A step of closely adhering the first and second hydrous fluid transport pipes having a notch formed in the vicinity of at least one end between the ends having the notch formed in the vicinity;
Next, by fitting the joint so as to bridge between the notch of the first hydrous fluid transport pipe and the notch of the second hydrous fluid transport pipe, the first and second Fixing the hydrous fluid transportation pipe,
The method for connecting a water-containing fluid transport pipe, wherein the first and second water-containing fluid transport pipes are pipes according to any one of claims 1 to 8.

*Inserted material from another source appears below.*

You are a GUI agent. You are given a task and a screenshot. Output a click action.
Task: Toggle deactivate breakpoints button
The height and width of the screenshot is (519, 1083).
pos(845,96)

Fitting the first water-containing fluid transport pipe and the first flange joint, and fitting the second water-containing fluid transport pipe and the second flange joint;
Next, the step of closely contacting the flange portion of the first flange joint and the flange portion of the second flange joint;
Next, by fixing the first and second flange joints by joints, the first and second water-containing fluid transportation pipes are connected, and
The method for connecting a water-containing fluid transport pipe, wherein the first and second water-containing fluid transport pipes are pipes according to any one of claims 1 to 8.
In the step of fitting,
The first hydrous fluid transport pipe and the first flange joint are engaged with each other in at least a part of a region where the first hydrous fluid transport pipe and the first flange joint are in contact with each other. The first hydrous fluid transport pipe and the first hydrous fluid transport pipe and the first flange joint are fixed by the engagement between the threaded portions formed on the first hydrous fluid transport pipe and the first flange joint. 1 flange joint, and
The second hydrous fluid transport pipe and the second flange joint are engaged with each other in at least a part of a region where the second hydrous fluid transport pipe and the second flange joint are in contact with each other. The second hydrous fluid transport pipe and the second hydrous fluid transport pipe and the second flange joint are fixed by the engagement between the threaded portions formed on the second hydrous fluid transport pipe and the second flange joint. The connection method according to claim 17, wherein the two flange joints are fitted.
In the step of fitting,
Including fixing the first water-containing fluid transport pipe and the first flange joint at the overlapping portion of the first water-containing fluid transport pipe and the first flange joint, By screwing the first flange joint and the first water-containing fluid transport pipe from the outside to the inside in the radial direction of the one water-containing fluid transport pipe, or the first water-containing fluid transport A through-hole penetrating the first flange joint and the first hydrous fluid transport pipe is formed from the radially outer side to the inner side of the piping for the pipe, and the first flange joint and the first flange joint are formed by a pin inserted into the through-hole. By fitting the first hydrous fluid transport pipe and the first flange joint by a method of pinning the hydrous fluid transport pipe of 1 and
Including fixing the second water-containing fluid transport pipe and the second flange joint at an overlapping portion between the second water-containing fluid transport pipe and the second flange joint, By screwing the second flange joint and the second hydrous fluid transport pipe from the outside in the radial direction to the inner side of the hydrous fluid transport pipe of No. 2 or the second hydrous fluid transport A through-hole penetrating the second flange joint and the second hydrous fluid transport pipe is formed from the radially outer side to the inner side of the pipe for piping, and the second flange joint and the second flange joint are formed by a pin inserted through the through-hole. The connection method according to claim 17, wherein the second hydrous fluid transport pipe and the second flange joint are fitted by a method of pinning the hydrous fluid transport pipe of 2.